CAMEROUN: « NOUS POUVONS ET DEVONS CHANGER LES CHOSES » DIXIT CABRAL LIBII SUITE AUX INONDATIONS

Cabral Libii, candidat du parti « Univers » à l’élection présidentielle 2018 et leader du mouvement « 11 millions d’inscrits sur les listes électorales » au Cameroun était auprès des victimes des inondations du quartier Makèpè Missokè dans la ville de Douala.

En effet, Cabral Libii le leader du parti « Univers » était auprès des victimes des inondations du quartier Makèpè Missokè dans la ville de Douala cette mi-journée. Il s’y est rendu afin de toucher du doigt la triste réalité que vivent les populations de ce quartier de la capitale économique du Cameroun.

Sur le terrain, tout en donnant son soutien et espoir aux populations, il a fait savoir:« c’est insoutenable ce qui est vu et entendu, nous pouvons et devons changer les choses. Il y’a urgence…». Disons le, depuis le dépôt de sa candidature à ELECAM, on a pu lire sur les réseaux sociaux quelques écrits qui affirmaient le rejet de ladite candidature. En reponse à ces écrits, le leader du mouvement « 11 millions d’inscrits sur les listes électorales » a fait savoir:

« Ceux qui me faisaient passer pour un pion du régime, en sont à supplier le même régime, de nous mettre hors course. Nous étant rendus compte que certains de nos camarades en étaient troublés, il nous parait utile d’apporter quelques précisions dont voici la quintessence:

Notre dossier de candidature a été constitué sous le regard du peuple, d’hommes politiques exercés, d’enseignants et praticiens du droit, est conforme à la loi comme le montre la copie du bordereau des pièces constitutives que nous publions en annexe.

Si d’aventure, le Conseil Electoral d’Elecam rejette notre dossier, la décision de rejet qui doit obligatoirement être motivée, fera l’objet d’un recours devant le Conseil constitutionnel afin de faire triompher le droit. En aucun cas, nous ne courberons l’échine devant l’arbitraire.

Sur l’illégalité du Congrès nous ayant investi qui entrainerait l’illégalité de notre candidature, il convient de rappeler à l’opinion que le Congrès du Parti Univers qui a été interdit, n’a jamais eu lieu. D’ailleurs, l’acte administratif d’interdiction a donné lieu à un contentieux qui demeure pendant devant les tribunaux. Le communiqué de février 2018 annonçant le décision du Parti Univers de nous accorder l’investiture était issue d’une réunion interne du bureau. La lettre de présentation et d’investiture exigée par la loi, n’est soumise à aucun formalisme préalable. Sa légalité tient exclusivement à la légalité du parti, à l’habilitation du parti à investir un candidat à l’élection présidentielle par l’existence des élus, à la compétence du signataire, et non pas à un Congrès quelconque.

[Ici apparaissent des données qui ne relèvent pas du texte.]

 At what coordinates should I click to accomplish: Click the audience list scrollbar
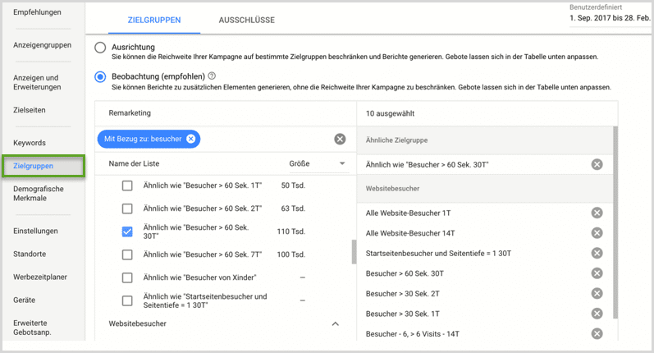[x=354, y=251]
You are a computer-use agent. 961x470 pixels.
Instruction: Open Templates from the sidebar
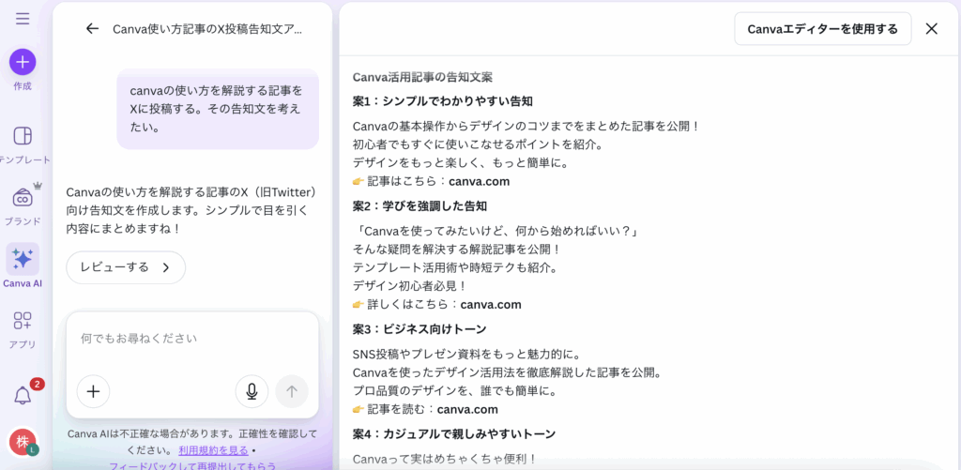point(23,137)
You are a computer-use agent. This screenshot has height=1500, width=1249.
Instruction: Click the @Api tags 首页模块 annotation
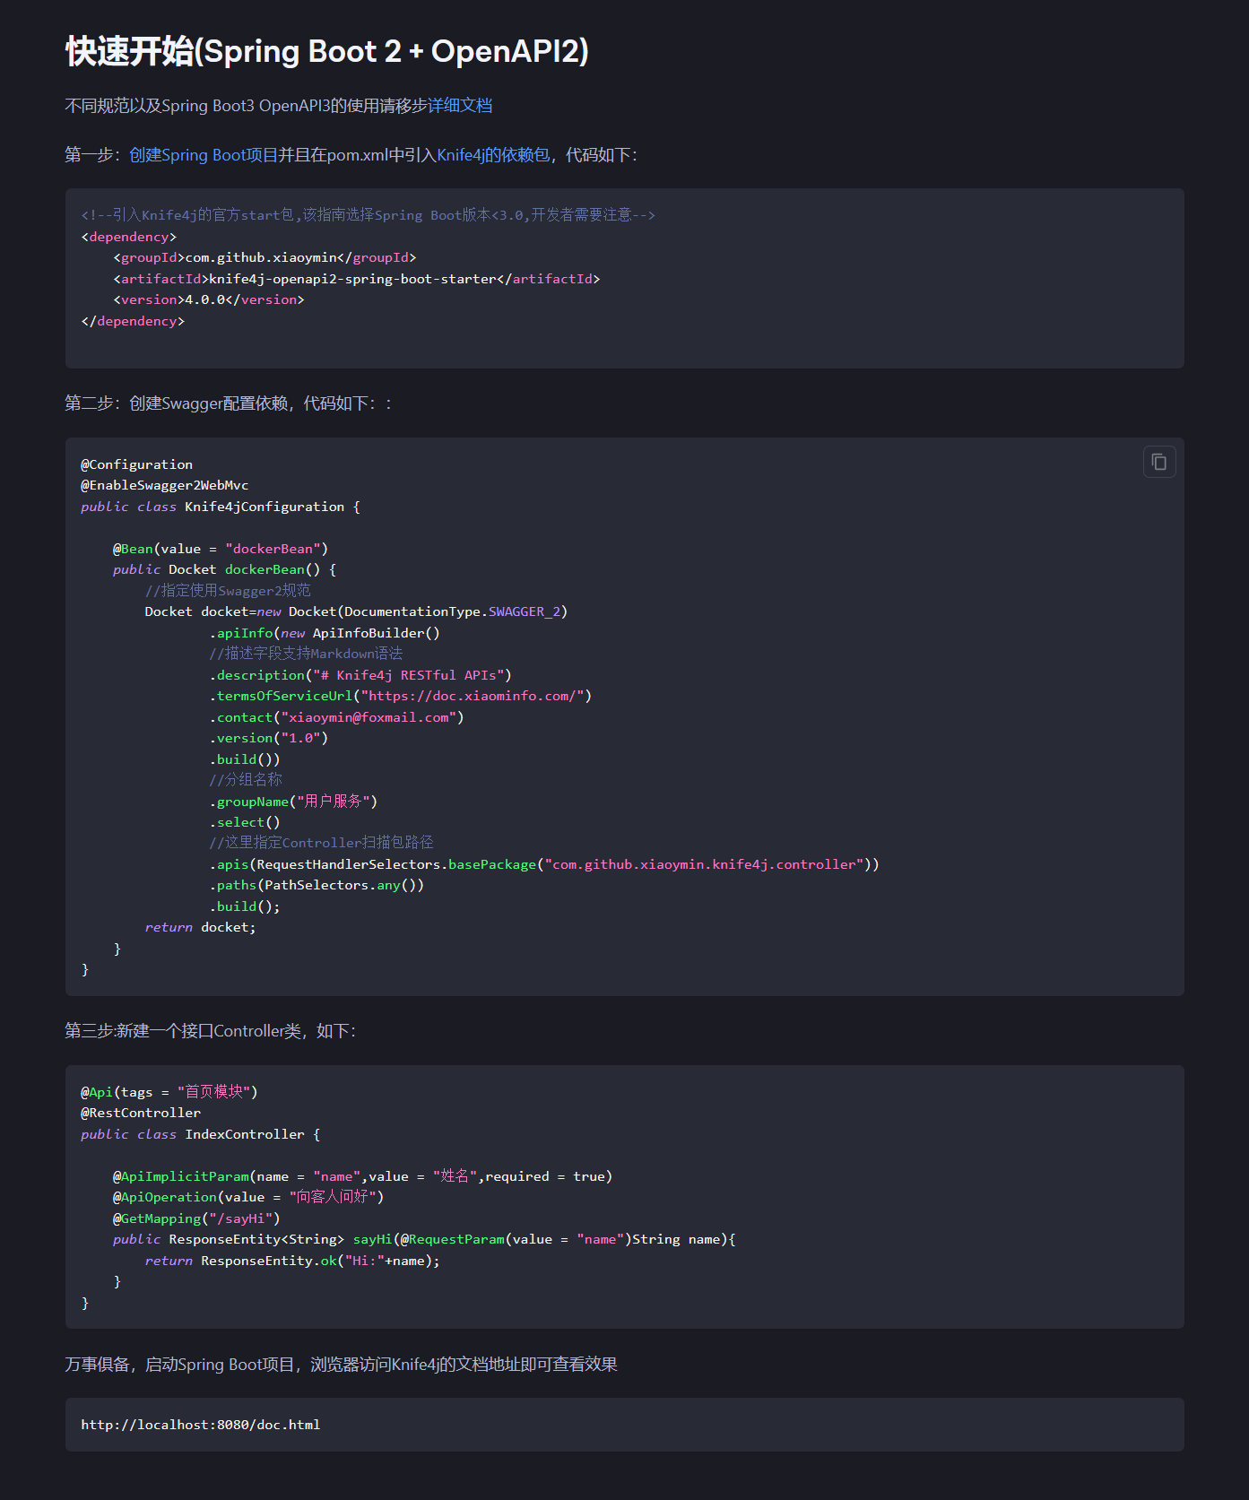[169, 1092]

 Sur mon appartenance à un autre parti politique, il n’existe au Cameroun, aucune disposition légale qui exige l’appartenance d’un candidat au parti politique qui l’investit, ou qui interdit l’appartenance d’un candidat investi à un autre parti politique que celui qui l’a investi.

Du reste, c’est le lieu de mettre définitivement un terme à certaines allégations. Comme l’attestent les courriers qui datent de 2009 notamment, les documents d’archives que nous jugeons opportun de mettre à disposition du grand public maintenant, adressés par nous au MINAT et au MINESUP, et que nous joignons en annexe, depuis 2007. Nous ne ne sommes ni de près, ni de loin, mêlé au fonctionnement ou aux diatribes de la formation politique invoquée. Les accusations de marchandage politique dont nous faisons l’objet de la part de personnes que nous sommes heureux d’avoir côtoyé par le passé, devraient donc cesser.

En définitive, nous regrettons l’acharnement dont certains acteurs politiques d’opposition font l’objet depuis le dépôt de leurs candidatures. De toute évidence la haine et l’animosité entretenues par certains militants ou sympathisants d’une formation politique de la même opposition, solidairement à certains autres du parti au pouvoir, vont croissantes. La pollution de l’opinion par des allégations mensongères dans le seul but de provoquer l’élimination des concurrents nous renseignent de l’éloignement que certains ont vis-à-vis de la maturation politique de notre société. Invoquer l’arbitraire par égoïsme nous parait incompatible avec une réelle volonté d’alternance. Vouloir ériger Elecam en juge du contentieux de la nationalité au mépris de la loi de 1968, juste pour éliminer un candidat, voilà une des illustrations de la décadence. Nous restons serein et toujours proche de ce peuple qui nous soutient. Ensemble nous gagnerons. ».